Awash in early COVID-19 questions from anxious friends and relatives, a few mom scientists decided to pool their knowledge and share the burden of answering them. Dear Pandemic was born.
Eight months later, the website has become a vibrant education platform for an interdisciplinary team of female PhDs and clinicians. Tagged as “those Nerdy Girls” by an early follower, they sift through COVID-19 science, controversy and confusion to dish out advice for staying safe and, well, sane.
The chief nerd is Lindsey Leininger, the CEO of Dear Pandemic and an alum of the University of Chicago Harris School of Public Policy.
“I never could have anticipated 13 years ago using my Harris PhD to be on Facebook,” said Leininger, PhD’07, who teaches data-driven health policy at Dartmouth College’s Tuck School of Business. “It’s been a wild ride.”
With nearly 50,000 followers on Facebook alone, Leininger and her colleagues answer questions via posts and weekly live-stream sessions—with more than 600 archived by topic. It is work that embodies Harris principles precisely: science rooted in data and impact.
“We rapidly get smart on emerging data and evidence and then translate it, and that’s a tried and true Harris skill,’’ Leininger said.
So nerdy they’re cool, Dear Pandemic’s 12 researchers and clinicians have expertise covering nursing, mental health, demography, health policy and economics, and epidemiology. They’ve done hundreds of interviews as go-to sources, including for mainstream media organizations such as The New York Times, CNN, BBC and The Wall Street Journal.
“A pandemic is such a big intractable social problem that no one discipline is sufficient to tackle it, so I think our disciplinary breadth is pretty cool,’’ Leininger said. “We are testament to generalist training, like Harris or the business school at Tuck where I am now.’’
Sensible, practical and fun, they sound like moms. Among them, they have 22 children.
“I feel like we’re more relatable as a team because we are pandemic moms,’’ said Leininger, whose 5-year-old JoJo might twirl across the background of any given Zoom meeting while Max, 9, is downstairs engaged in a remote classroom. In other words, she is juggling too, and it’s not easy.
Dear Pandemic’s posts may especially resonate with parents, but they can help anyone hoping to sort through questions about scientific controversy and mental health.

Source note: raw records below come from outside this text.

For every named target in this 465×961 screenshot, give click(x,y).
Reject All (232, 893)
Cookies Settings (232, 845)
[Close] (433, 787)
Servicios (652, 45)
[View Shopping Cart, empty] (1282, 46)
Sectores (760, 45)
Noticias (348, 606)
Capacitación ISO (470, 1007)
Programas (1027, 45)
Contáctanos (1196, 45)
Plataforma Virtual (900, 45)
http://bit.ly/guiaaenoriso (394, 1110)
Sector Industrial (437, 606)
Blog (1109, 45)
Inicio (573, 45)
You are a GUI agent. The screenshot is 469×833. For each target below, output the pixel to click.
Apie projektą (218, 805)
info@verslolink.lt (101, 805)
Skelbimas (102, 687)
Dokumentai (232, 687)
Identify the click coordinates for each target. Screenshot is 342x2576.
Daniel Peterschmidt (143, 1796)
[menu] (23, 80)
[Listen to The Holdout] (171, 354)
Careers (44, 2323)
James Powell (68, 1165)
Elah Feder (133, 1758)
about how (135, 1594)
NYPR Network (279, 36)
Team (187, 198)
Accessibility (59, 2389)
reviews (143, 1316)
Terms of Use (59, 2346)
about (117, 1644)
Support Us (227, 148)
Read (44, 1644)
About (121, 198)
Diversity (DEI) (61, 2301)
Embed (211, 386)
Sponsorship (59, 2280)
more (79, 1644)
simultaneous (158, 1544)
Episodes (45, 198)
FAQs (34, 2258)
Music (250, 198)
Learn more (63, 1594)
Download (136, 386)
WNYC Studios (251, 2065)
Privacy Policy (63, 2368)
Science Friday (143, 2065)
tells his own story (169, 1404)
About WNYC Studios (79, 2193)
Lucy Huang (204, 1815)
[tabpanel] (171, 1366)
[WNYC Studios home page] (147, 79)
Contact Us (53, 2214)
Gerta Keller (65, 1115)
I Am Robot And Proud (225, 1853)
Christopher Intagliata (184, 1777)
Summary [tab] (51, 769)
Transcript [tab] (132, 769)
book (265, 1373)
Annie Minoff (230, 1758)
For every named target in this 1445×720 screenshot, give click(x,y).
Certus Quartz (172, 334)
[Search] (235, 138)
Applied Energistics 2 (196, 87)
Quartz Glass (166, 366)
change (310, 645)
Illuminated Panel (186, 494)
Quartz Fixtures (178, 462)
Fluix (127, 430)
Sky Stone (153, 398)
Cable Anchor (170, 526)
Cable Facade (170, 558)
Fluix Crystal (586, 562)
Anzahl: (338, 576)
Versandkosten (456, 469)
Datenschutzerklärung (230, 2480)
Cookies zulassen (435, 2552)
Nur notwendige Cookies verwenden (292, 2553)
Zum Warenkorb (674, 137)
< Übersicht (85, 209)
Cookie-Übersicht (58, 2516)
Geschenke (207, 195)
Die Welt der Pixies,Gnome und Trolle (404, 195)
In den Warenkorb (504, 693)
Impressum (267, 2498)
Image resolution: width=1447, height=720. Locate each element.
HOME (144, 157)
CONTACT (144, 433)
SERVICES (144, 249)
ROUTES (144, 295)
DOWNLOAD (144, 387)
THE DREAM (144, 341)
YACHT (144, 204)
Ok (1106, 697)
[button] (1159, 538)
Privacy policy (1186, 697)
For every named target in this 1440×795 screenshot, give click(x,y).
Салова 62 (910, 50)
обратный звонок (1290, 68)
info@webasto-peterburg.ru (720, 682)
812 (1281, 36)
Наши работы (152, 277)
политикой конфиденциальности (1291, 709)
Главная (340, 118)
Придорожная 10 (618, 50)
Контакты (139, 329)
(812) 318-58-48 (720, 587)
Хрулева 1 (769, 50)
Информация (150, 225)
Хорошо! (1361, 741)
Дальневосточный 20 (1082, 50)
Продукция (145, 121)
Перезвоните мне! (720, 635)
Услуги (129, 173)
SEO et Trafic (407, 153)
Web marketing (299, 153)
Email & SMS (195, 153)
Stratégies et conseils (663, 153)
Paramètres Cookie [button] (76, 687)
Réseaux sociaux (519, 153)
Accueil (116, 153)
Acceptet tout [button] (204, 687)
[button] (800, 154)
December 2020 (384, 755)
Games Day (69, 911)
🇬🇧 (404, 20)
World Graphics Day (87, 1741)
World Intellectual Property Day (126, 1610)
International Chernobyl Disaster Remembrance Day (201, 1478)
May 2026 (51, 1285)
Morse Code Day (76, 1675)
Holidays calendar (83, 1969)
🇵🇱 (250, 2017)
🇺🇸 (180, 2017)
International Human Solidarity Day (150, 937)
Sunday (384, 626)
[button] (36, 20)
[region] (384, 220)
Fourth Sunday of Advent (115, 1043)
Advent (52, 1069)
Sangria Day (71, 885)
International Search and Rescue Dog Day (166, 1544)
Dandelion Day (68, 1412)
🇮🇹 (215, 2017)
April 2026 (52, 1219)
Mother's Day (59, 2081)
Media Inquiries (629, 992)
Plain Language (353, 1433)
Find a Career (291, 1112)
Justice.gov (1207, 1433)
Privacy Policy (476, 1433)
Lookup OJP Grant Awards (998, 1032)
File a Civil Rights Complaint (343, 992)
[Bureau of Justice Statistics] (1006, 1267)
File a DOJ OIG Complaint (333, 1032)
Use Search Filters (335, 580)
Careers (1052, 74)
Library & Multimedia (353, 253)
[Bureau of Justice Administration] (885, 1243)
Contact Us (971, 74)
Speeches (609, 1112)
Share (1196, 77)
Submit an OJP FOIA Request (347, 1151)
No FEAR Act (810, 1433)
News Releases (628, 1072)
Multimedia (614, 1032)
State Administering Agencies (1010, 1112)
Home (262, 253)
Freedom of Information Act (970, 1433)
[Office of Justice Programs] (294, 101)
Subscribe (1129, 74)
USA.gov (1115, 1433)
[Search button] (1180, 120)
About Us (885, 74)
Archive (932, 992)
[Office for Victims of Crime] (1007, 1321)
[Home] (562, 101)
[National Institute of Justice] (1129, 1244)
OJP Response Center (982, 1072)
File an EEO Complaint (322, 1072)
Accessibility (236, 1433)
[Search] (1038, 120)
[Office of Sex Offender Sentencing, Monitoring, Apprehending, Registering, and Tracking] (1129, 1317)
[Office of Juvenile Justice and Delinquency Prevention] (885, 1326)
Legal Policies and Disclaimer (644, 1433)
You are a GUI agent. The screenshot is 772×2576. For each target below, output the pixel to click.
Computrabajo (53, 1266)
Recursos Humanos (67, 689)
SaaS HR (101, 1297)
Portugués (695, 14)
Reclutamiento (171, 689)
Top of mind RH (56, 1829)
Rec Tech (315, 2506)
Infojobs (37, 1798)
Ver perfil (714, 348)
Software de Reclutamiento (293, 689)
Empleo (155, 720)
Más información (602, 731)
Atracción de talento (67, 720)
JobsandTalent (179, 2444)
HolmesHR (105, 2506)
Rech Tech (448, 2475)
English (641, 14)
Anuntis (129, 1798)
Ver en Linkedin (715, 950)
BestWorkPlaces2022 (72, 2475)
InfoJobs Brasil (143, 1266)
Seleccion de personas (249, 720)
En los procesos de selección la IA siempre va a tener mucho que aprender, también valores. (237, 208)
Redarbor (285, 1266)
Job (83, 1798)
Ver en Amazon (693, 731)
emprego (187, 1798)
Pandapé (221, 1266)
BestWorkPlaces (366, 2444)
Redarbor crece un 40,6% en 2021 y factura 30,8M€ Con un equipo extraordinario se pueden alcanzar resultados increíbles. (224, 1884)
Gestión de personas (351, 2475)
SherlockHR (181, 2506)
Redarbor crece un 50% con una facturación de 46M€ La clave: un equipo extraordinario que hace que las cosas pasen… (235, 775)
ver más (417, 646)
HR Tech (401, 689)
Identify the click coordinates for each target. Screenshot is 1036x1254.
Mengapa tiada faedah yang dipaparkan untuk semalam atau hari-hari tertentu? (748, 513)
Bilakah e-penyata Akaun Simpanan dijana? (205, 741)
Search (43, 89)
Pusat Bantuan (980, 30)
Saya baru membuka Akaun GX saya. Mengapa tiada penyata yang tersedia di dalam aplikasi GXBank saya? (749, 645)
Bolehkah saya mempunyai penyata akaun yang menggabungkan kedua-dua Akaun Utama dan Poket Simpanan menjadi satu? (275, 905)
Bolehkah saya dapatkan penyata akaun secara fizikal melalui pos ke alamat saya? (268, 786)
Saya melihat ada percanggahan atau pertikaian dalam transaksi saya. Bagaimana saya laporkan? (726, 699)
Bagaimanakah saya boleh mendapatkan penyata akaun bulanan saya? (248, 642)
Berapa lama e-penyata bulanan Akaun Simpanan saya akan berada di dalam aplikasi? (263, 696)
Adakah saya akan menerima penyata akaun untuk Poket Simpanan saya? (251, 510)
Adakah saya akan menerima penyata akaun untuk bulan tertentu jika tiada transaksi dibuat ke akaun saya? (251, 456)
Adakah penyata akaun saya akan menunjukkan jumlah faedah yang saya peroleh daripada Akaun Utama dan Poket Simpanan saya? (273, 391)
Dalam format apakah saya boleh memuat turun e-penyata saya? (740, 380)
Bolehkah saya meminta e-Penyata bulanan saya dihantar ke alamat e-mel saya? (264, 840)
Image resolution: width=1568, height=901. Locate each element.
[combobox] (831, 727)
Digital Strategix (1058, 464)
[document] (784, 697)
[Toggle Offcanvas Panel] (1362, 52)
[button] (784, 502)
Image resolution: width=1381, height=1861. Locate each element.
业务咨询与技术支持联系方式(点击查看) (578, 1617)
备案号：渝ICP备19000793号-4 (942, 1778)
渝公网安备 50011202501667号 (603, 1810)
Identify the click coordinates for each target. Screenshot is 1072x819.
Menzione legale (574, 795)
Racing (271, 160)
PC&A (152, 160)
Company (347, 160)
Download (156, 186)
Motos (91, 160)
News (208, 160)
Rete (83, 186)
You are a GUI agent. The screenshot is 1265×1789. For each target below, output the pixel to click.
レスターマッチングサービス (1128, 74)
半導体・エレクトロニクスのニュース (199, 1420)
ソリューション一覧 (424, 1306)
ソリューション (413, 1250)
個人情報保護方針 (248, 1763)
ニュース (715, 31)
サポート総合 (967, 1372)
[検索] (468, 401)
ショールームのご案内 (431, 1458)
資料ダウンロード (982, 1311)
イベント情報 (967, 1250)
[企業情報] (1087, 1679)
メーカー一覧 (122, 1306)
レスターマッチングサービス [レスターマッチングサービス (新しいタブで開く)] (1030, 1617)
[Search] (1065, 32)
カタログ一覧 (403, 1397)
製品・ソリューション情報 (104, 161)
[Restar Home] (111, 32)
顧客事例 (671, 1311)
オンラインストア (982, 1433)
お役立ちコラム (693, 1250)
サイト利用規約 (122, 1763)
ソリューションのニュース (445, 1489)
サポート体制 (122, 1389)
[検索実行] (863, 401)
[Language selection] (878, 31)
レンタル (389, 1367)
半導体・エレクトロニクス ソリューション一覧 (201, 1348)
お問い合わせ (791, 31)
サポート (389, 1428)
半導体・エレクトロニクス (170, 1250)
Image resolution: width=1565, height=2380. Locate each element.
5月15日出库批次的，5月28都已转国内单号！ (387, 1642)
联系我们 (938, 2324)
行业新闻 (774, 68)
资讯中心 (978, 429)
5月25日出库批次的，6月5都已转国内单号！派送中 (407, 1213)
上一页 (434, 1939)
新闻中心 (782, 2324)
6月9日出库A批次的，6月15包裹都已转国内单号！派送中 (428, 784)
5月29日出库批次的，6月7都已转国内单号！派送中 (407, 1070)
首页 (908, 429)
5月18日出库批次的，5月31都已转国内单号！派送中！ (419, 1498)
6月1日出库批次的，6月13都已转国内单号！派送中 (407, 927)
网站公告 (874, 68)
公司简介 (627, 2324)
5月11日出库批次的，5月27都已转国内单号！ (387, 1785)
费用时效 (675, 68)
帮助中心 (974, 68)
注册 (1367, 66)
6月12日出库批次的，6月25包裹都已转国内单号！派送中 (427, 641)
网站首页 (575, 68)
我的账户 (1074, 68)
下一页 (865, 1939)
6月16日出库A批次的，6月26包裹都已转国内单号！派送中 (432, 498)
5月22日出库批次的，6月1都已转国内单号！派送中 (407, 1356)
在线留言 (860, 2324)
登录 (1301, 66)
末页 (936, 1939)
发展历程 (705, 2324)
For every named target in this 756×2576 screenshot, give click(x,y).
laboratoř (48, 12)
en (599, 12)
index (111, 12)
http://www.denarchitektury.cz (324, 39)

Most common are lifestyle questions, such as: “If someone in my household has COVID-19, what are the chances I get it, too?” (Here’s the answer.) Masks are discussed regularly, and from every imaginable angle.
Leininger handles the “information hygiene” beat, striving to counteract misinformation, conspiracy theories and bad data. “I do a lot on media literacy and being a good critical consumer of data and evidence and the claims that you see in the news,” she said. “It’s very Harris.”
Asked recently about “the hallmarks of high-quality reporting,” Leininger’s short answer was to “look for the ABCs of ethical journalism: Accountability; Balance; and Credibility.” For every question, there’s always a longer answer, written in Dear Pandemic’s trademark style: clear, concise, smart, and a little bit funny or snappy.
Two Nerdy Girls also host regular live-streamed Facebook conversations to answer questions submitted in advance. (They don’t take live questions because they want the opportunity to consider the science before answering.) In a recent session with Dear Pandemic co-founder Malia Jones, an epidemiologist at the University of Wisconsin-Madison, Leininger tackled a question about restaurant dining options as cold weather takes hold.
“I think of these plastic, enclosed dining domes and every ounce of my public health scientist being goes ‘ARGH,’” said Leininger, waving her arms. “That’s my short answer—ARGH!”
Mental health and wellness, including “pandemic fatigue,” are important to the Dear Pandemic mission as well.
“It’s real,” Leininger said. “This chronic angst basically is very bad for our brains. And cognitive scientists have shown it really impairs our decision-making.” This leads to everything from bad food choices to lack of vigilance in wearing masks and social distancing.